Let's suppose I have a tibble
like so:
regression_to_parsnip_call_tbl <- tibble::tibble(
engine = c(
"lm",
"brulee",
"gee",
"glm",
"glmer",
"glmnet",
"gls",
"h2o",
"keras",
"lme",
"lmer",
"spark",
"stan",
"stan_glmer"
),
mode = "regression"
)
Which will spit out this:
# A tibble: 14 × 2
engine mode
<chr> <chr>
1 lm regression
2 brulee regression
3 gee regression
4 glm regression
5 glmer regression
6 glmnet regression
7 gls regression
8 h2o regression
9 keras regression
10 lme regression
11 lmer regression
12 spark regression
13 stan regression
14 stan_glmer regression
This is expected.
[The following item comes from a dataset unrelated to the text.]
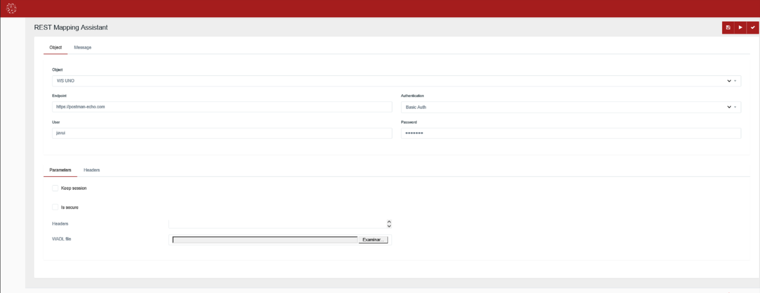Viewport: 760px width, 293px height.
Task: Click the WADL file path box
Action: [265, 240]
Now what I want to do is build another column that will represent the parsnip call of the form linear_reg(mode = "regression", engine = "lm") etc.
I do the following which fails:
regression_to_parsnip_call_tbl %>%
dplyr::mutate(
mt = "linear_reg",
.model_spec = purrr::pmap(
dplyr::cur_data(),
match.fun(mt)
Here is the error:
Error in `dplyr::mutate()`:
! Problem while computing `model_spec = purrr::pmap(dplyr::cur_data(),
match.fun(mt))`.
Caused by error in `get()`:
! object 'mt' of mode 'function' was not found
Run `rlang::last_error()` to see where the error occurred.
I do not want to hard code match.fun
to linear_reg
as I want this tibble to eventually hold different types of regression, say like cubist_rules
.
CodePudding user response:
We may use a lambda expression
regression_to_parsnip_call_tbl %>%
dplyr::mutate(
mt = "linear_reg",
.model_spec = purrr::pmap(
dplyr::cur_data(),
~ match.fun(..3)(mode = ..2, engine = ..1)))